A rectocele surgery is performed when a rectocele [ hernia of the rectum ] pushes into the baby’s vaginal area, causing a bulge.
“Doctor, help! There’s a bulge in my baby’s butt!”
This is just a common exclamation one can usually hear in a paediatrician’s office. Hysterical mothers bring into the clinic their babies wherein the chief complaint is a bulge in the vaginal area of the infant. Commonly too, are the attempts of these new mothers to try to push back the bulge themselves. Of course, the pediatrician has to warn them off that particular activity. It can actually rupture the site and further worsen the condition.
Rectocele surgery – is it needed ?
Just what is that bulge anyway? That bulge is actually a hernia. The herniation is caused by the rectum pushing through a weakened wall into the back wall of the vagina. Small herniations can cause little or no distress, but larger ones and the more serious ones causes discomfort and a sagging sensation. [ There can often also occur, an enterocele, which is a bulge of the small intestine into the vagina.]

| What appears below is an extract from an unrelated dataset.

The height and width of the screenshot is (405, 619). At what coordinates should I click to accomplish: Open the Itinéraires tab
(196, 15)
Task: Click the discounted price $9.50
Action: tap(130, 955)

Infants and adults may need rectocele surgery
The rectocele is commonly found among women after repeated childbirth,
as a complication that arises after a hysterectomy,
the aged,
chronic physical trauma to the rectum,
and to infants.
According to the American Academy of Paediatrics, the occurrence of a congenital rectocele among infants is rare. This may be true in the United States, but some doctors in Asia have conflicting reports.
The repair to the weakened wall is called rectocele surgery, which involves the pushing back of the small intestine and rectum into place, and held by reconstructed pelvic muscles.
The walls of the vagina are also restored to normal shape. During the rectocele surgery itself, the procedure is usually done by going through the vagina, unless an underlying condition requires having to have an abdominal incision. Because of the nature of rectocele surgery itself, general anaesthesia is usually administered to the patient.
Rectocele surgery recovery
Rectocele surgery recovery is lengthy. Hospital stay is two to three days, normal bowel movement in two to four weeks, normal non-strenuous activities achieved within four to six weeks.
Plenty of water intakes are a must. Some women have complained that they have more discomfort after the surgery like painful intercourse, painful if not difficulty in urination, retention of urine, vaginal infections and others.
There are always risks involved when having to undergo surgeries like rectocele repair. However, these risks are minimal when compared to what one has to go through before the repair-.
Rectocele surgery is not a fool proof solution. If symptoms experienced by the patient were present before the surgery, then after the surgery it may still be there. Symptoms pre-surgery may include constipation, painful intercourse, and pelvic or lower back pains.
It is also best to remember that lifestyle is a significant contributing factor to the rectocele and enterocele. In fact, lifestyle can exacerbate the rectocele and enterocele. High on the list are:
smoking,
obesity,
constipation due to lack of fibre intake,
and strenuous activities that can traumatize the lower pelvis and the rectum itself.
Avoidance of pregnancy after a rectocele surgery is also highly recommended.